/ May 19, 2008

Civil Rights In Cyberspace

A nationwide class action suit being filed by the National Federation for the Blind could eventually change the design of most websites running today. The NFB has filed suit against Target for a lack of compliance with certain protocol that provide access to websites for the blind. These provisions include access via keyboard controls as opposed to a mouse and compatibility with screen reader programs. The NFB has stated that by neglecting these features Target is discriminating against it’s blind consumers, a statement creating waves throughout the arenas of Civil Rights litigation and big business alike.

The basis for the suit comes from the American with Disabilities Act which guarantees access for all to the marketplace; the question in this case is whether or not this marketplace includes cyberspace. The NFB has recognized that the Target website is offered as a benefit rather than a public accommodation but will fight their case on the inability to access certain features including the store locater, various coupons and prescription refill forms. Target attempted to have the case dismissed on the grounds that the ADA does not specify any regulations for websites but this motion was denied.

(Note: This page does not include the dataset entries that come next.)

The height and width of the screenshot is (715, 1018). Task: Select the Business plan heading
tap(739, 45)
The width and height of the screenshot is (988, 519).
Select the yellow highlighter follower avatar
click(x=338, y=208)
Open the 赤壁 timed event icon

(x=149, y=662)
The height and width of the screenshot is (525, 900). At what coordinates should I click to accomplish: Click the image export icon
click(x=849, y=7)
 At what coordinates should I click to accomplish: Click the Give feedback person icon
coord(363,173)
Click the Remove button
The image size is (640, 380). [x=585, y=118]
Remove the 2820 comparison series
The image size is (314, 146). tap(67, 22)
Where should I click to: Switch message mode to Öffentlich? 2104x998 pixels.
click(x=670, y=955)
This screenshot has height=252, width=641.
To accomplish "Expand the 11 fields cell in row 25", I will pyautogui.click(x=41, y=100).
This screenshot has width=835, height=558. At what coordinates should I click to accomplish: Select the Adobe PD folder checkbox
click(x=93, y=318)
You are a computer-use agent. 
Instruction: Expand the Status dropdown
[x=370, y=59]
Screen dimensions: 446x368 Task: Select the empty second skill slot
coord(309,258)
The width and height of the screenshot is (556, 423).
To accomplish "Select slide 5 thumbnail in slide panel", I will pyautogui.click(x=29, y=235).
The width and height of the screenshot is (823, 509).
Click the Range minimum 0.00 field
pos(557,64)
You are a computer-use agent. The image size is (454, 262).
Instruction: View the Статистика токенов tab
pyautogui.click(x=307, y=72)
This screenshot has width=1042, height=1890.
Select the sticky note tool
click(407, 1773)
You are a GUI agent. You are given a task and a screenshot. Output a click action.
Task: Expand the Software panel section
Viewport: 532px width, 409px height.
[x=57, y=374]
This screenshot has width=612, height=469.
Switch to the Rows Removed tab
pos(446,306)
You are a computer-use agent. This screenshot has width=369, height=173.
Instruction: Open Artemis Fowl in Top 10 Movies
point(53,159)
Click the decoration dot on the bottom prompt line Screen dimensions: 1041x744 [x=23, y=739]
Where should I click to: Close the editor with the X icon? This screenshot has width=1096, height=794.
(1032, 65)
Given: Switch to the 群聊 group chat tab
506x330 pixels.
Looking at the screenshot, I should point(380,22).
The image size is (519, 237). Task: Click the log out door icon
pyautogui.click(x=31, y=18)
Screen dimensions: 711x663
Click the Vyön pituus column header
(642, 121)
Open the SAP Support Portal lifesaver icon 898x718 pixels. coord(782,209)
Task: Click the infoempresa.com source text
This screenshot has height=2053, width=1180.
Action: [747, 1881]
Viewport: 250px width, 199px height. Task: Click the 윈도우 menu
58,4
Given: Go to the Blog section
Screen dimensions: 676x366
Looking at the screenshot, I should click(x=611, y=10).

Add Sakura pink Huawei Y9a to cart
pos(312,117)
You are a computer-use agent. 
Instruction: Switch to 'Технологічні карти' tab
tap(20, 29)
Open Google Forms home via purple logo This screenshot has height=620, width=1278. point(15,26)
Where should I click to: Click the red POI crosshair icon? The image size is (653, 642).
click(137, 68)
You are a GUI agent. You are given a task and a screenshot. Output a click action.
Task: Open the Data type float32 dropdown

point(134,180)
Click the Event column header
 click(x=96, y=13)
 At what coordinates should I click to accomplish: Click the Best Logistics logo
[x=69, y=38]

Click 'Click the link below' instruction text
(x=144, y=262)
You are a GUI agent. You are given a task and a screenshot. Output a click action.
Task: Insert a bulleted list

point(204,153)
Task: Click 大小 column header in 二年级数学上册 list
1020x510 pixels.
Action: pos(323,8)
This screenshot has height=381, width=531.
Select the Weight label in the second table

Despite the movement forward of the class action suit, it will be no easy task for the firm of Brown, Goldstein & Levy to win this case but due to the unprecedented nature of this case both the NFB and Brown, Goldstein & Levy realize that a definitive win may not be necessary to make a difference for the blind. Whether or not damages are awarded in this case, the mere presence of it is making big businesses rethink and redesign their webpages. It is not as much the fines that businesses are afraid of but the potential loss of customers over the issue. Companies such as Amazon are already working with the NFB to make appropriate changes to their sites.